Austerity, Experimentation and Opposition: The Global and Local Politics of Biomedical Contraception in Uganda

Friday, November 26, 2021 10:00 am - 11:30 am EST (GMT -05:00)

History Speaker Series 2021-22

Austerity, Experimentation and Opposition: The Global and Local Politics of Biomedical Contraception in Uganda  

Dr Doreen Kembabazi

Postdoctoral researcher, Ghent University, Belgium; PhD, African History, University of Michigan, Ann Arbor.

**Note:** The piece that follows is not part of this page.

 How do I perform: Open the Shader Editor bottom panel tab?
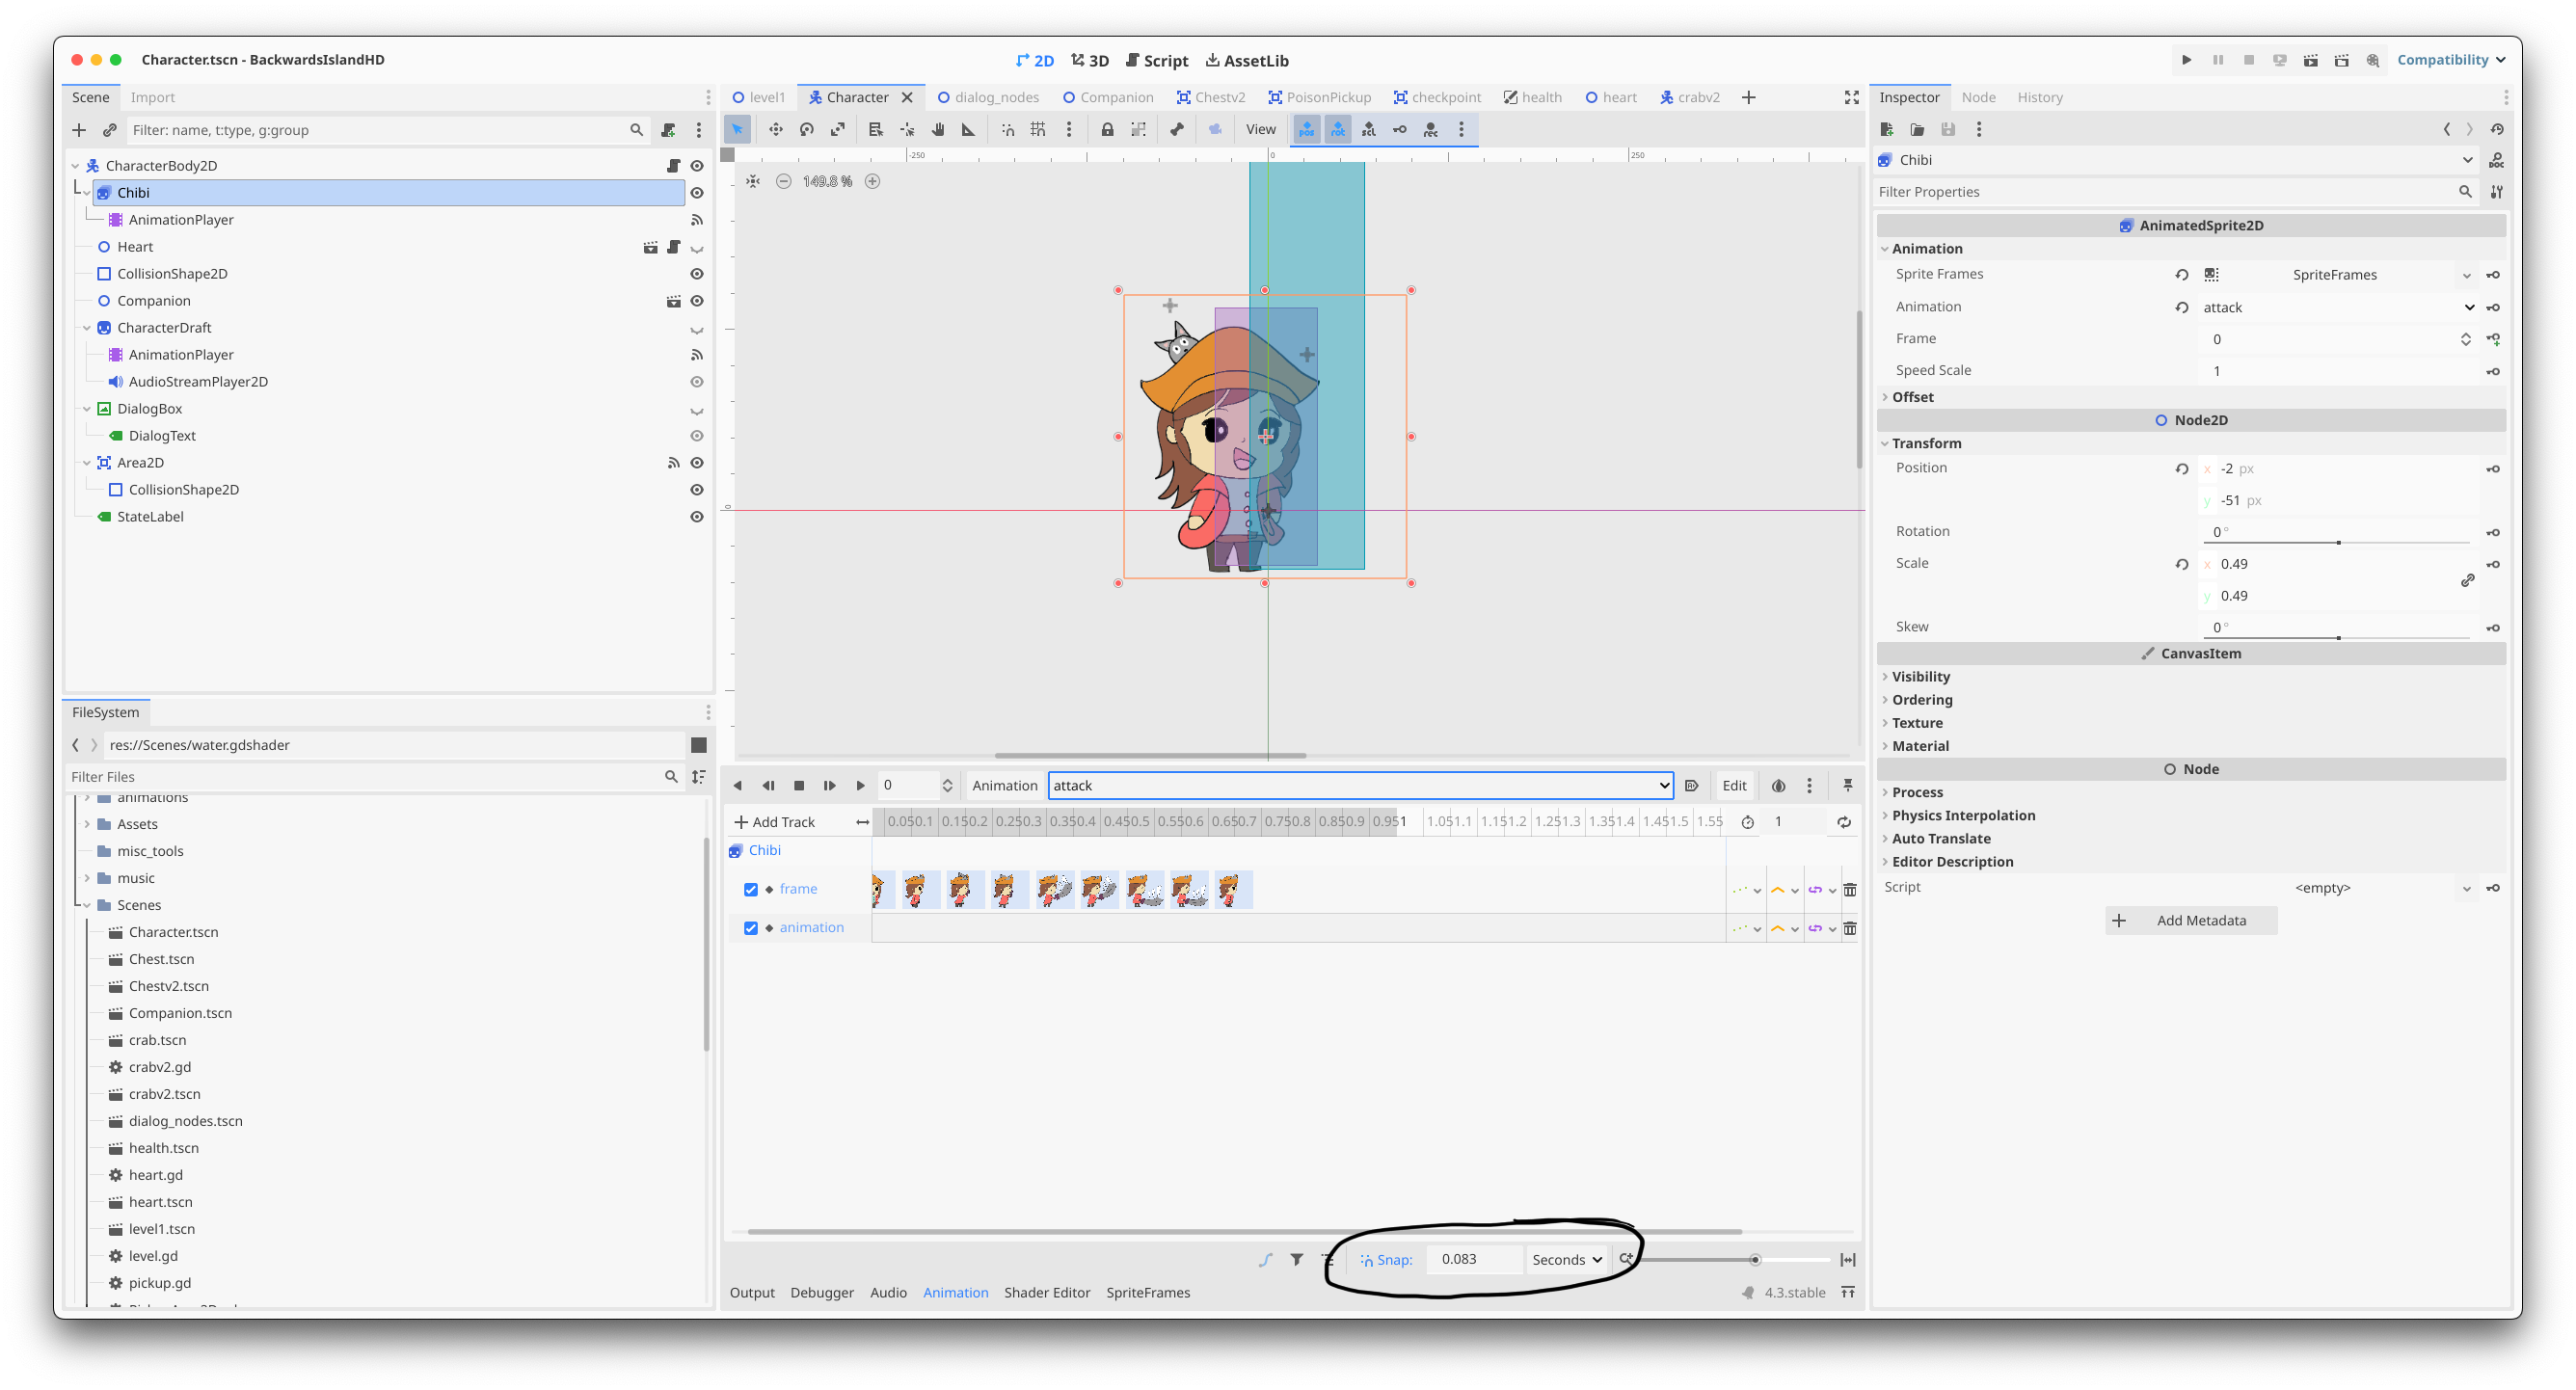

Friday 26 November, 10:00am Eastern time via Zoom

This talk examines the establishment of the birth control project in Uganda by American physician and eugenicist Clarence Gamble as a biomedical endeavor driven by global concerns about the reproductive capacities of Ugandan women and global overpopulation. It shows how these concerns clashed with local anxieties about demographic changes, social and political reproduction, and medical ethics. The talk examines the birth control project in Uganda as a form of reproductive exploitation of women. Dr Kembabazi argues that Gamble’s experimentation on women, and refusal to engage the public and their detractors, legitimized the concerns of pronatalist groups who tapped into a global racialized rhetoric that birth control would exterminate the Black race.

Meet Dr Kembabazi

Portrait of Dr Doreen Kembabazi

"I hold a PhD (African History) from the University of Michigan. I’m currently working as a postdoc at Ghent University on a European Research Council funded project about the ‘Aftermath of Slavery in the Great Lakes of East Africa.’

In my work, I use a wide range of archival documents and interviews to highlight agency, change and continuities in gendered discourses about morality and moral panics in Uganda. I investigate the controversy over women’s sexual, reproductive, and sartorial choices in Uganda. I show how women’s agendas and aspirations collided with the (moral) agendas of the state, husbands, church leaders, medics, birth control activists and ordinary Ugandans. I show how attempts by Ugandan women to control their sexuality, define themselves as cosmopolitan citizens and as independent women were met with resistance by both state and non-state actors who perceived women’s agendas as undermining social order."